**Data for this exercise**

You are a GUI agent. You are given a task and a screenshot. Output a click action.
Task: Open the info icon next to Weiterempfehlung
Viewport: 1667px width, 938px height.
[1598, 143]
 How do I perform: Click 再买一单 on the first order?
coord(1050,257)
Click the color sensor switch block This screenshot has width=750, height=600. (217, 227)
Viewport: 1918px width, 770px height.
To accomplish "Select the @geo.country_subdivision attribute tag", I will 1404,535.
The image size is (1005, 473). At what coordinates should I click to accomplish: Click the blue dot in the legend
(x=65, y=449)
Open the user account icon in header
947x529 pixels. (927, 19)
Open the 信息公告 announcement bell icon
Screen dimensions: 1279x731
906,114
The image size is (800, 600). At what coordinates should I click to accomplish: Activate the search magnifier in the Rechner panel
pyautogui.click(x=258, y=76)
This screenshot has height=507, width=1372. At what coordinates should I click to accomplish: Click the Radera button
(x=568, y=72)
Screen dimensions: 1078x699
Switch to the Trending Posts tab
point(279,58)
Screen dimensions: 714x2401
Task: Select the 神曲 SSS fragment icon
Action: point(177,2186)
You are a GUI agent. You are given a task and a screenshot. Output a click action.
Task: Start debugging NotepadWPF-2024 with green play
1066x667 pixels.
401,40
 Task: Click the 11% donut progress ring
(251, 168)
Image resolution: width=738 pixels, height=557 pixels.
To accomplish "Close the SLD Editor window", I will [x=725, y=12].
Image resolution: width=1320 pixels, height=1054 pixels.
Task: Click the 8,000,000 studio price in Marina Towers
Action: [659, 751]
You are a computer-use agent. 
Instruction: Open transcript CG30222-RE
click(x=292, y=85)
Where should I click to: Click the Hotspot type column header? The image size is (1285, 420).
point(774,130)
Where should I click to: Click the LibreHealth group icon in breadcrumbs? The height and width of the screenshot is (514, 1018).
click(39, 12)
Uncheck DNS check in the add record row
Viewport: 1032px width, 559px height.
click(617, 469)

**Exercise instructions**
All lines starting at the one holding "Open the user account icon in header" and ending at the last line above must be output exactly, and no other line may appear.

**Answer for this exercise**
Open the user account icon in header
947x529 pixels. (927, 19)
Open the 信息公告 announcement bell icon
Screen dimensions: 1279x731
906,114
The image size is (800, 600). At what coordinates should I click to accomplish: Activate the search magnifier in the Rechner panel
pyautogui.click(x=258, y=76)
This screenshot has height=507, width=1372. At what coordinates should I click to accomplish: Click the Radera button
(x=568, y=72)
Screen dimensions: 1078x699
Switch to the Trending Posts tab
point(279,58)
Screen dimensions: 714x2401
Task: Select the 神曲 SSS fragment icon
Action: point(177,2186)
You are a GUI agent. You are given a task and a screenshot. Output a click action.
Task: Start debugging NotepadWPF-2024 with green play
1066x667 pixels.
401,40
 Task: Click the 11% donut progress ring
(251, 168)
Image resolution: width=738 pixels, height=557 pixels.
To accomplish "Close the SLD Editor window", I will [x=725, y=12].
Image resolution: width=1320 pixels, height=1054 pixels.
Task: Click the 8,000,000 studio price in Marina Towers
Action: [659, 751]
You are a computer-use agent. 
Instruction: Open transcript CG30222-RE
click(x=292, y=85)
Where should I click to: Click the Hotspot type column header? The image size is (1285, 420).
point(774,130)
Where should I click to: Click the LibreHealth group icon in breadcrumbs? The height and width of the screenshot is (514, 1018).
click(39, 12)
Uncheck DNS check in the add record row
Viewport: 1032px width, 559px height.
click(617, 469)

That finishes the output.